The financial support I was given was absolutely the difference between me being able to pursue my degree or not.
UMD degree: B.S. in electrical engineering, graduating Fall 2019
As young as nine years old, Ian Stringer knew what he wanted to be when he grew up: an astrophysicist. Every day after school, he would run home to watch the family’s VHS tape of “Star Wars”—so often, in fact, that he eventually wore out the tape.
As a boy, Stringer longed to understand how those starships worked, but as an adult, he had to focus on more practical matters and begin working after high school. He was employed for more than 10 years with Sysco, the global food distribution corporation, in locations up and down the East Coast, until Stringer’s department was downsized in 2015.

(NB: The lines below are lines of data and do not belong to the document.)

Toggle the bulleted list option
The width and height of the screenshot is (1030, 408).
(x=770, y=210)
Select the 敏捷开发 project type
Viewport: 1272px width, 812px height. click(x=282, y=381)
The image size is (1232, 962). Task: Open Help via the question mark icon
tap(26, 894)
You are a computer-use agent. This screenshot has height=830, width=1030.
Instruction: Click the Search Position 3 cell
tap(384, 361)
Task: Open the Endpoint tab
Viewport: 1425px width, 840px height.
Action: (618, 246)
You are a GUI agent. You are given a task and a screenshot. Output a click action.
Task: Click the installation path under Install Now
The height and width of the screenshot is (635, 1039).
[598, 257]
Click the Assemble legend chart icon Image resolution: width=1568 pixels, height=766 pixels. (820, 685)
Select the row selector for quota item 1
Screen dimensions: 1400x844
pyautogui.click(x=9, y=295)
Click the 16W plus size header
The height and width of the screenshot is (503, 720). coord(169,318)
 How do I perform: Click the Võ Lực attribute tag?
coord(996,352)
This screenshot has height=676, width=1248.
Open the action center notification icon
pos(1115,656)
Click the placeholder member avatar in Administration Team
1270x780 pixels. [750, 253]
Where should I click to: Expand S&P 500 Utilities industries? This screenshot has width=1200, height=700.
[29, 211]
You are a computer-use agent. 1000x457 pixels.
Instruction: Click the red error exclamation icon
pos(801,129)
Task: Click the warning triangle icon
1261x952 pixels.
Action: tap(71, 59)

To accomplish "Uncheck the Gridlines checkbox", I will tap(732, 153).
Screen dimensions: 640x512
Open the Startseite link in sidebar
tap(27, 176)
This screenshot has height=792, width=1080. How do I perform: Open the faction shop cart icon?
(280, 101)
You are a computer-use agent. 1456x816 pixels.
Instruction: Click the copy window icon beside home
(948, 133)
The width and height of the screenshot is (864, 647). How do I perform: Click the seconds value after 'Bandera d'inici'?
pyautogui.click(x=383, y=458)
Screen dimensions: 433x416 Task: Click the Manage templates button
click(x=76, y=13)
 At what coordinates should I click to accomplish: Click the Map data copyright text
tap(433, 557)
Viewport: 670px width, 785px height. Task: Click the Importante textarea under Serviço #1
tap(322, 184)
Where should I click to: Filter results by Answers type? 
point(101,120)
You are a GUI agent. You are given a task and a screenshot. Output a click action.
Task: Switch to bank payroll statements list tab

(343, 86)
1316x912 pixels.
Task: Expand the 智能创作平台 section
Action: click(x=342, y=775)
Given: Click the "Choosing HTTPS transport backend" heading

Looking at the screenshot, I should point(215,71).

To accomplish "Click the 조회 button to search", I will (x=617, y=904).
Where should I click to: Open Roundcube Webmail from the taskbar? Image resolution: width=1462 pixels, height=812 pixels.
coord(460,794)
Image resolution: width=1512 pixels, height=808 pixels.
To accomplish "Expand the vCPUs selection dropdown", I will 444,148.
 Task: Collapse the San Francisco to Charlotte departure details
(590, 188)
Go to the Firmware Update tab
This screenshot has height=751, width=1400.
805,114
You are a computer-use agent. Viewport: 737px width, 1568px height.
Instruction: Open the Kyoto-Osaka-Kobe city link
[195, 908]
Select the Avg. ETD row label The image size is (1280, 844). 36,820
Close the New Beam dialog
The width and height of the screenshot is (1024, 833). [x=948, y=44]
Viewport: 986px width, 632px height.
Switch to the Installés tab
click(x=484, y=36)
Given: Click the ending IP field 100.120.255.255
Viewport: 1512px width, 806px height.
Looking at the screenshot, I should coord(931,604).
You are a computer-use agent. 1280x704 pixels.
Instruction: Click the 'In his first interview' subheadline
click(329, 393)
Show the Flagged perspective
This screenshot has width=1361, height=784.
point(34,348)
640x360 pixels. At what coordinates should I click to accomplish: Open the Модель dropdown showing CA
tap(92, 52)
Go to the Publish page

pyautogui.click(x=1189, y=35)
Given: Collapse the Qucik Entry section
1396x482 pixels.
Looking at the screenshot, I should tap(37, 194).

He realized that he had an opportunity to reflect on where he wanted his life to go, and he decided to follow his lifelong dream of working in the aerospace industry. Because of the high cost of higher education, Stringer started by completing his associate degree in electrical engineering at Baltimore City Community College. Then, he began aiming for the best possible university at which to complete his bachelor’s degree.
The University of Maryland was at the top of Stringer’s list, but without financial assistance, the cost would be too great for him and his wife to take on.
“I am endlessly grateful that I received the A. James Clark Opportunity Scholarship for Transfer Students and several other grants,” says Stringer. “The financial support I was given was absolutely the difference between me being able to pursue my degree or not.”
As an older student, Stringer’s scholarship makes his education possible not just for him, but for his whole family. Even with a four-year-old son and an hour-long commute both ways from their home in Baltimore to College Park, Maryland, Stringer is able to make it work, while also supporting his wife’s aspiration to start her own attorney practice.
These days, Stringer is fully immersed in the electrical engineering program at the A. James Clark School of Engineering, as well as undertaking a minor in physics. His current research interest in electric propulsion systems in the aerospace field has far-reaching applications, from making satellites more efficient and less costly to launch to—you guessed it—making interplanetary travel more realistic in the future.